笑顔で音楽室に入ってくる子どもたち、わくわく感に溢れた表情だ。
先生のお話が終わると、
遠くの方からシャンシャンシャンと聞こえてくるのは、鈴の音・・
だんだん近づいて来てマリンバの浜さんとピアノの新居さんが登場、アンダーソンの「そりすべり」を演奏する。
クリスマスの時季には良く聴かれるこの曲、耳に馴染みはあっても題名までは知らない子も多い。『この曲聴いた事あるけど題名何だっけって事、よくあるよね』と浜さん。
次の曲では、曲を聴いて題名を当ててもらう。『道化師のギャロップ』『熊蜂の飛行』のどちらだろう。二者択一であったが、子どもたちは曲を聴いてイメージを思い浮かべ、イマジネーションを働かせて一生懸命考えている。
手を挙げてもらうと2曲は拮抗。演奏したのは『道化師のギャロップ(カバレフスキー)』の方だったが、みな周囲に流される事なく自分の受けた感じを大事に判断していた。
気持ちが盛り上がったところで楽器のお話。ローズウッドという木で出来ていて分解して運ぶこと、バチをマレットということ、マレットの堅さや素材によって色々な音が出せることなどを知って、子どもたちはマリンバ博士になったよう。

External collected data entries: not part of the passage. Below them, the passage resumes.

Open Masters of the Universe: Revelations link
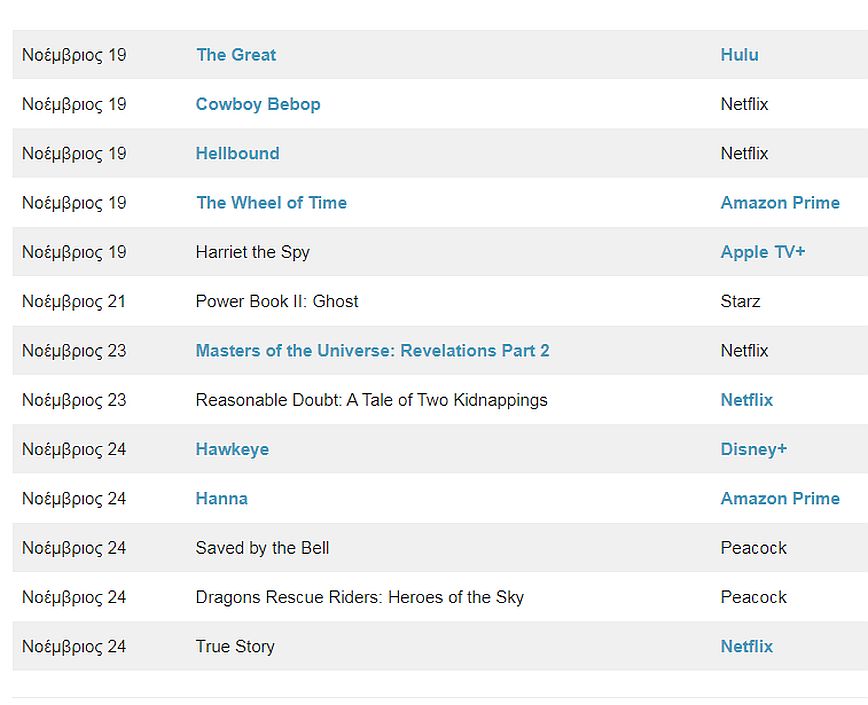 coord(372,351)
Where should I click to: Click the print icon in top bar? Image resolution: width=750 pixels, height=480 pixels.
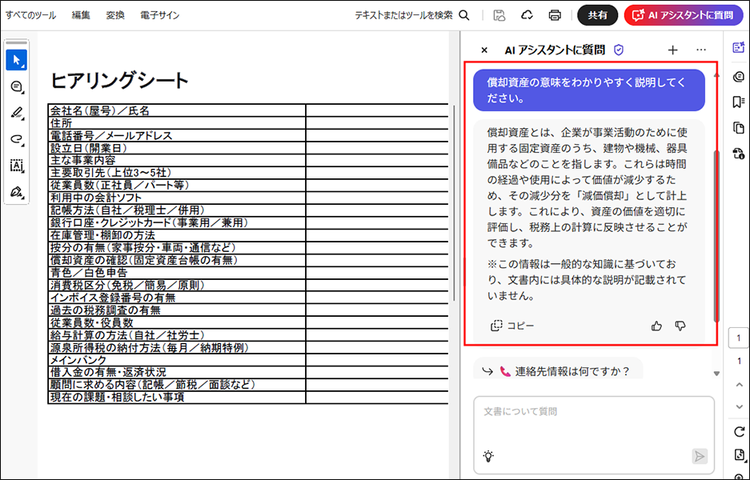pos(554,15)
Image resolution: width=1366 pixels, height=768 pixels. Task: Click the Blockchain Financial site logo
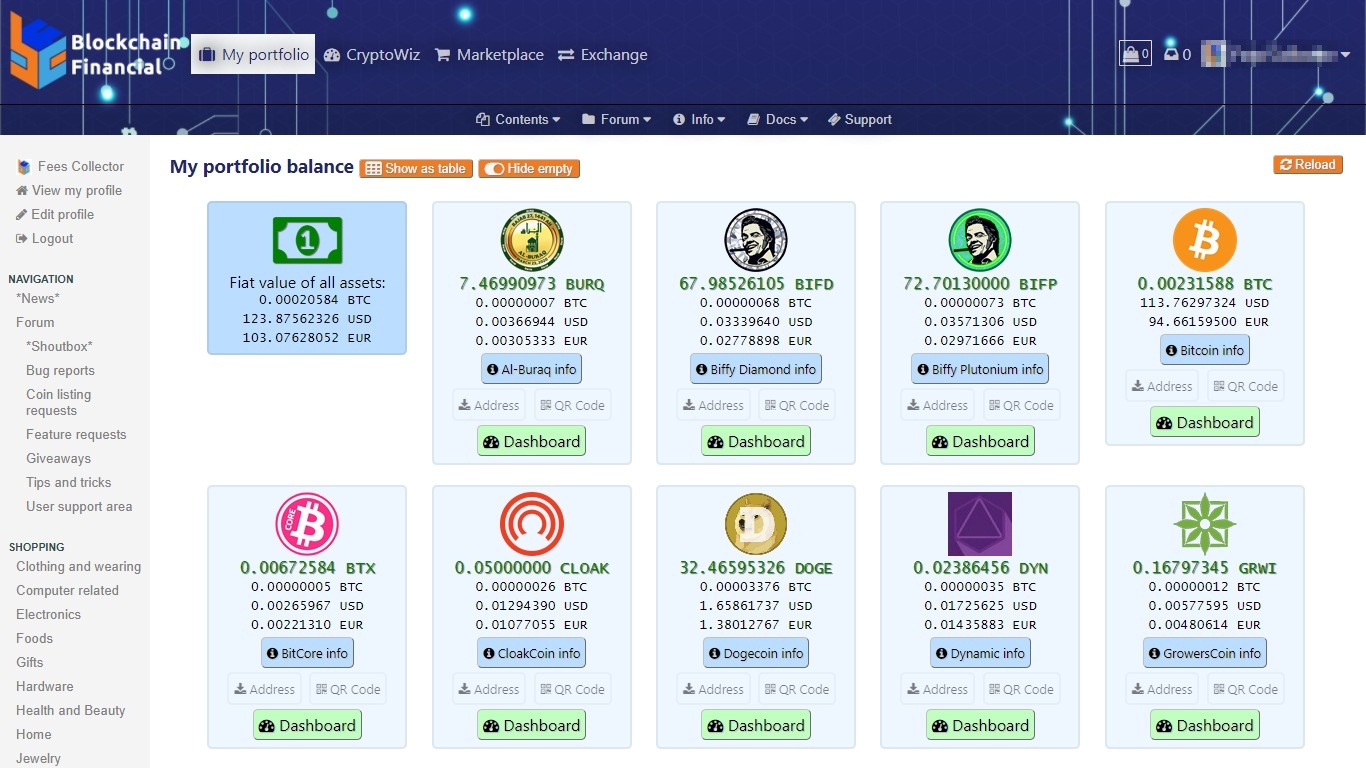(x=95, y=49)
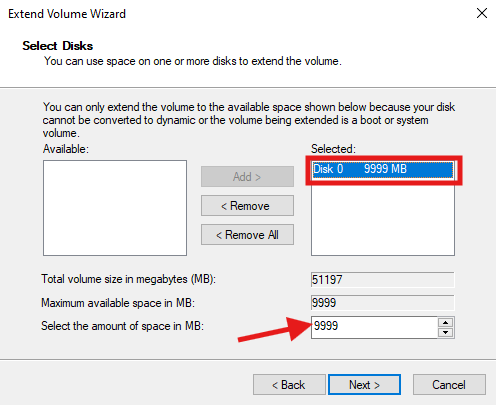Select Disk 0 9999 MB entry

(383, 169)
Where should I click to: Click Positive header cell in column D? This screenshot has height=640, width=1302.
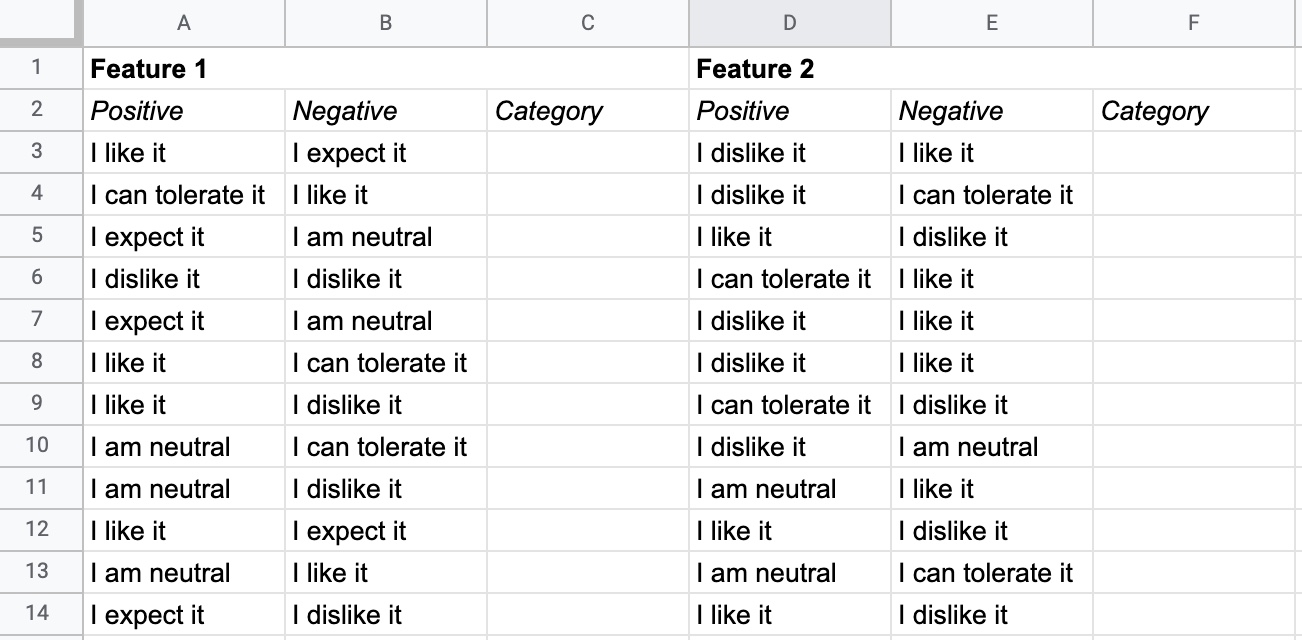point(790,111)
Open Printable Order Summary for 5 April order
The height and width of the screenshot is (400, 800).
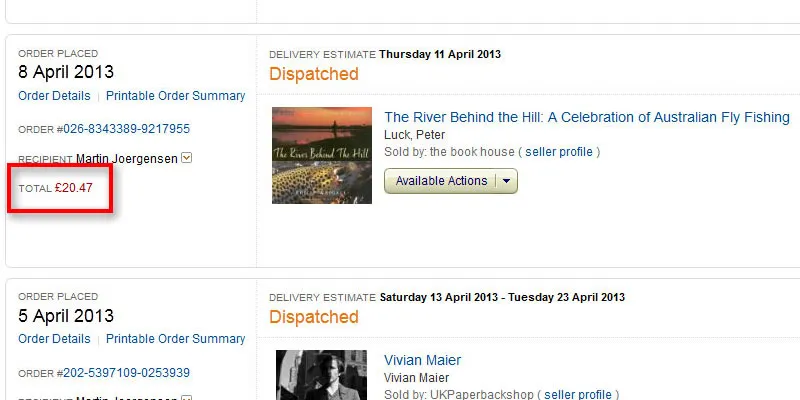point(175,339)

その中で、鍵盤が振動してそれがパイプで共鳴して音になること、どんな楽器もその仕組みは同じであると、基本のお話は忘れない。子どもたちに順番にマリンバの鍵盤とピアノの弦に触ってもらい、音を出した時の振動を指先で感じてもらった。
続いての『熊蜂の飛行(リムスキー=コルサコフ)』では、「蜂になった気分で」とマリンバの周りを飛び回りながら演奏、浜さんのテクニックを余すところなく見せてくださった。

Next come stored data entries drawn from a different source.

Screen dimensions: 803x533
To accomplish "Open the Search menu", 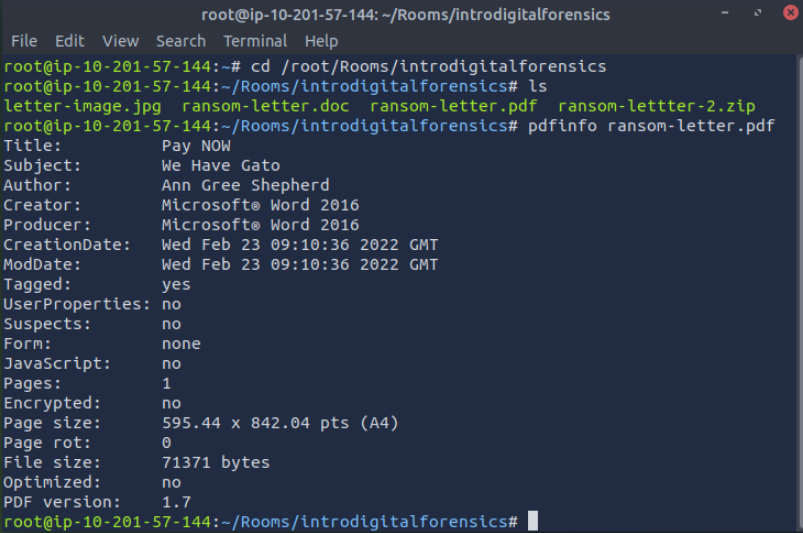I will [181, 41].
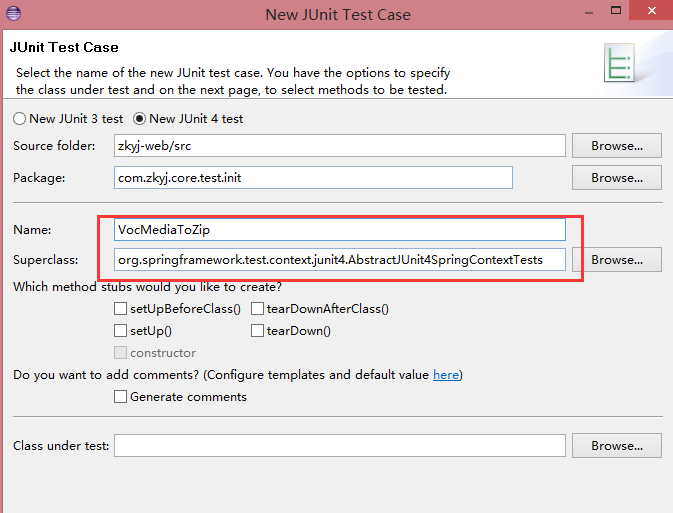Enable the tearDownAfterClass() method stub
This screenshot has height=513, width=673.
(257, 309)
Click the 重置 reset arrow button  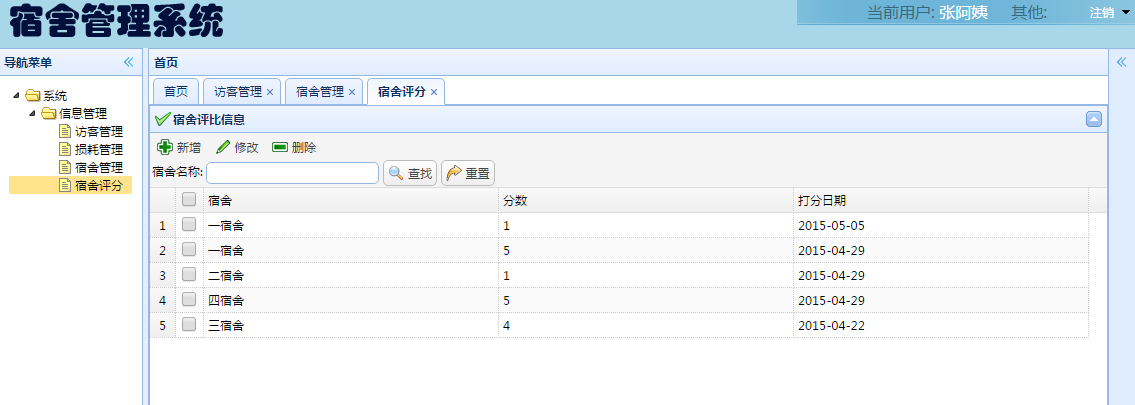468,173
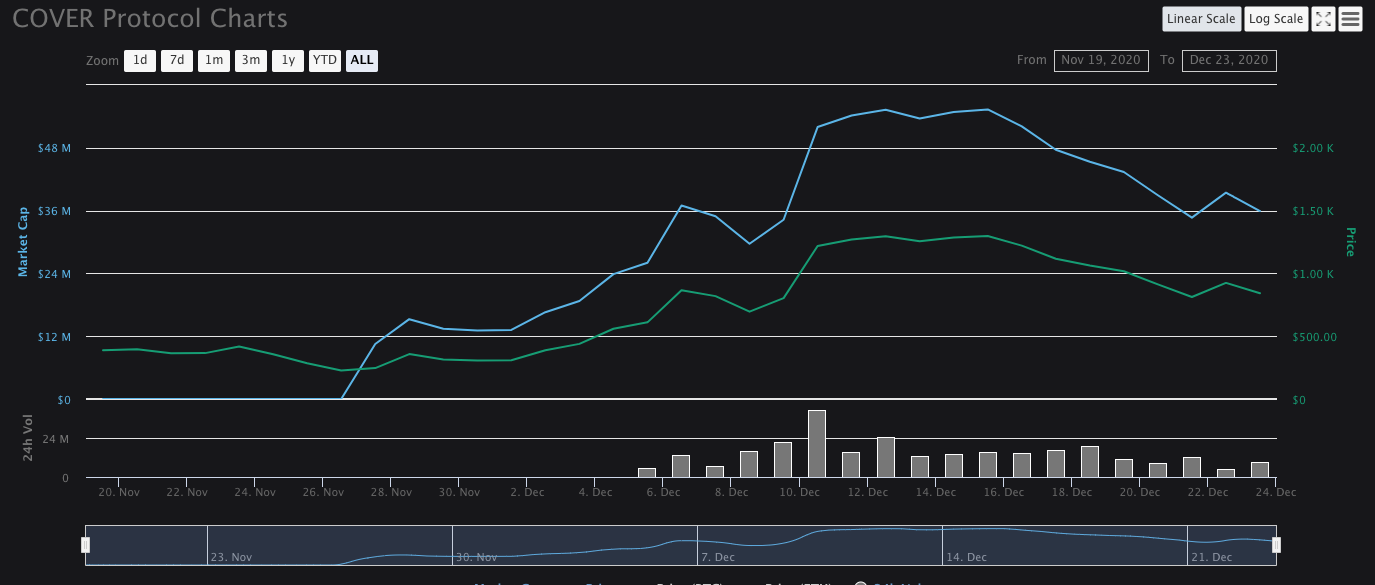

『星に願いを(ハーライン)』ではこれが打楽器かと思うような静かで柔らかな音であった。これもマレットの素材の故と、子どもたちは気がついたかな。
今度は、体を楽器にして『ティコ・ティコ(アヴレウ)』というリズミカルな曲に合わせてのボディパーカッション、どの子も楽しそうに参加。
最後の曲となった『チャルダッシュ(モンティ)』はジプシーの曲。前半の歌うような部分ではピアノの新居さんが鍵盤ハーモニカで、子どもたちの席の中に入って歩きながら哀愁を帯びたメロディーを演奏した。新居さんがジプシーの女性さながら蠱惑的に、子どもたちの目を見つめながら演奏すると中には照れる子も。
鍵盤ハーモニカが、こんなに表現力のある楽器である事に感心する。
チャルダッシュ後半は、浜さんと新居さんの息のあった演奏で幕となった。
音楽のイメージから題名を考える事、鍵盤や弦に触ってみる事、体を動かし参加する事など、聴くだけではなく能動的に参加出来るよう考えられているのが
素晴らしいと思った。
45分が短く感じられる楽しい時間だった。